You need a company with the right moral compass; funding to pay for hosting, maintenance etc; and the longevity to keep going for the next 100 years.

Companies on the "maybe" list for me include Wikipedia, WordPress and maybe Evernote...

Internet Archive might be the best option if they can sustain their funding / longevity.

3 comments

> Posted this in another thread but what company would you trust to launch and maintain this kind of service?

A law firm. That is the "correct" answer to this problem and is what people actually use.

What about life insurance companies? It could be offered as an "addon" service.
That's a pretty good idea.

But in reality, they probably wouldn't make enough money from this for it to be worth the trouble to them.

I've been thinking about this as well. An interesting idea will be an opensource software that you can deploy on aws, azure or something like heroku yourself, and it emails you every month "are you alive?" if you don't answer for few weeks then it trigger some tasks, like sending passwords.

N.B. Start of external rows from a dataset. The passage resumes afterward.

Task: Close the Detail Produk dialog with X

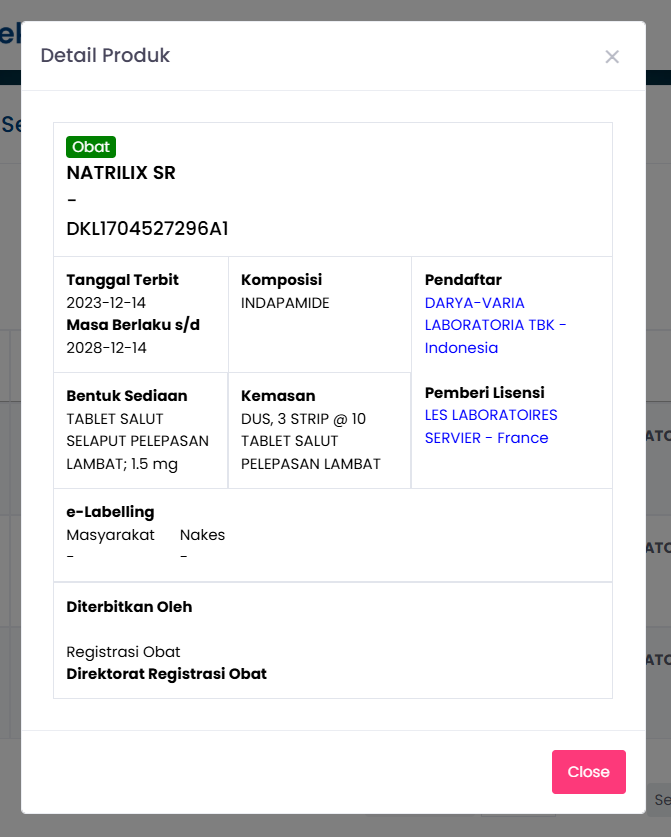Action: pos(612,57)
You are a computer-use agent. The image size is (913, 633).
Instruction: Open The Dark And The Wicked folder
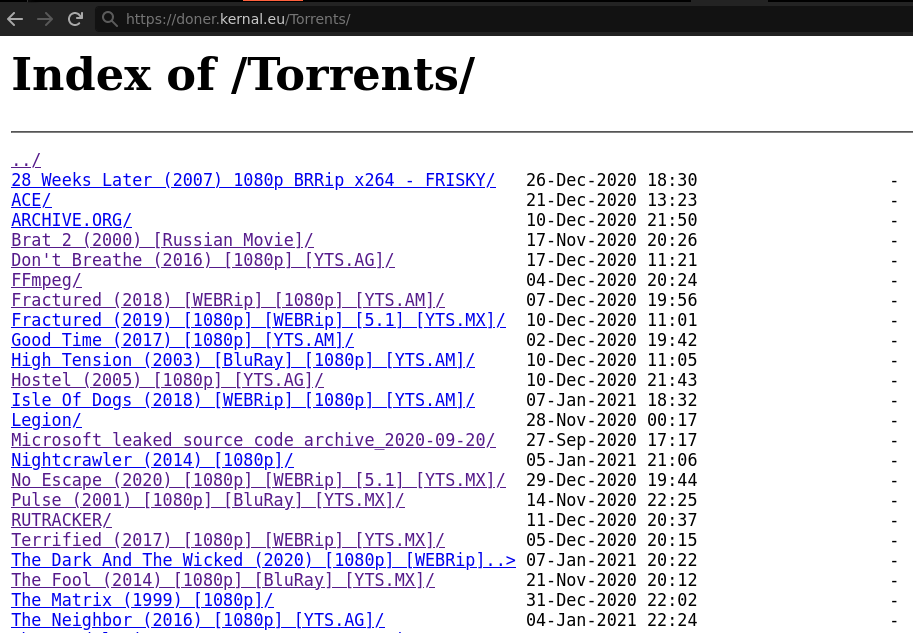pyautogui.click(x=263, y=560)
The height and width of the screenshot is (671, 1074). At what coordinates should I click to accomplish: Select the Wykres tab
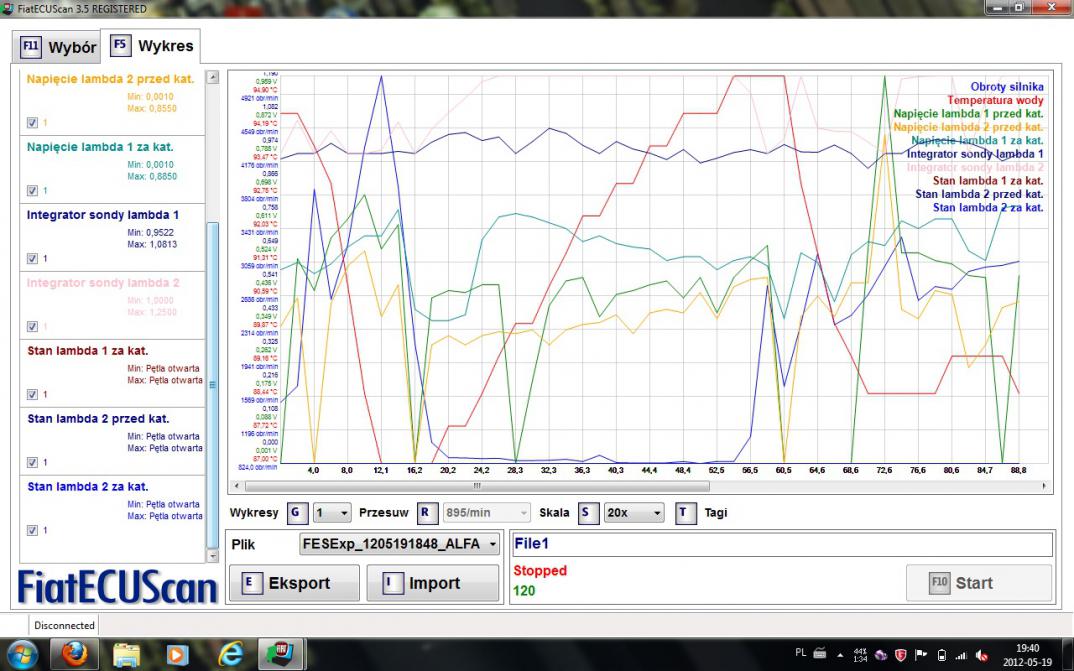(x=153, y=46)
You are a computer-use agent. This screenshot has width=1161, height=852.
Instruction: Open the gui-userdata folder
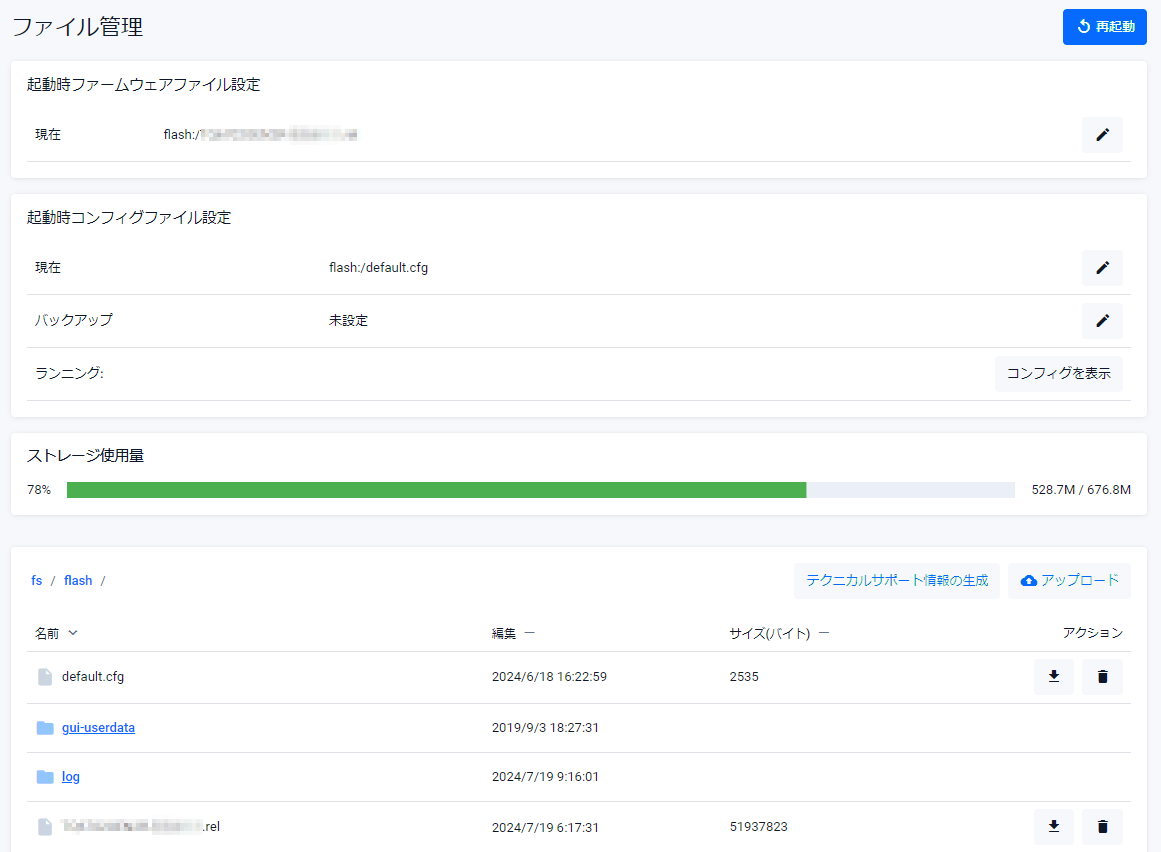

Again the problem is who will pay your aws when you are dead. But is supposed that you have been paying the latest invoices with your credit card. To be honest I haven't digg enough in the legal terms of these cloud providers.

To me it seems that there are two separate problems: 1) storying the information you want released upon your death, and 2) keeping it secure until that time.

For storing, perhaps a torrent or blockchain approach might work, where the encrypted data is stored on the computers of many users who 'buy into' this.

For release, I still feel that the safest way would be to give the 'key' to a trusted person (perhaps along with your will?). Any other approach leaves something so important too uncertain.